Regional Interconnections and Conflict in the Sahel

I am curious to hear readers’ reactions to two pieces that have appeared in recent weeks. These pieces, inspired by the recent bombings in Niger, treat interconnections between crises in different Northwest African countries, specifically Libya, Mali, and Niger.

  • AFP: “With its weak government, porous borders and proliferation of weapons, Libya has been accused of destabilising its southern neighbours, but analysts say it is wrong to point the finger at Tripoli alone. Niger’s President Mahamadou Issofou has said those behind two suicide attacks in his country on May 23 came from southern Libya. He also said the same groups had been planning another attack on Chad…Western diplomats and analysts believe that southern Libya has become a regrouping area for jihadist groups pushed out of northern Mali by a French-led offensive launched in January.”
  • Similarly, from Reuters: “Suicide attacks on a French-run mine and a military base in northern Niger have shown how an Islamist threat is spreading across the weak nations of the Sahara, meaning France may be tied down there for years to come. Regional rivalries are aggravating the problem for Paris and its Western allies, with a lack of cooperation between Saharan countries helping militants to melt away when they come under pressure and regroup in quieter parts of the vast desert. Security officials say lawless southern Libya has become the latest haven for al Qaeda-linked fighters after French-led forces drove them from strongholds in northern Mali this year, killing hundreds.”
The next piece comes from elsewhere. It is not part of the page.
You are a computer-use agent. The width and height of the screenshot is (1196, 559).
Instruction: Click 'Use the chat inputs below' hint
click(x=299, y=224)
Analyses of such interconnections are important. Just as I think the civil war in Libya played some part in intensifying the ongoing crisis in Mali, I think the fallout from war in Mali has been one key motivation for (or, at the very least, a rhetorical image invoked by) jihadist movements attacking Algeria and Niger in the first half of this year. Indeed, I would like to see deeper reflection about the unanticipated consequences of external military and political interventions in this part of the world (and in general). At the same time, I think it is important to weigh evidence carefully, to preserve awareness of how localities differ from one another even amid regional interactions, and to minimize analogical thinking (i.e., understanding one place by comparing it with another).

What do you think?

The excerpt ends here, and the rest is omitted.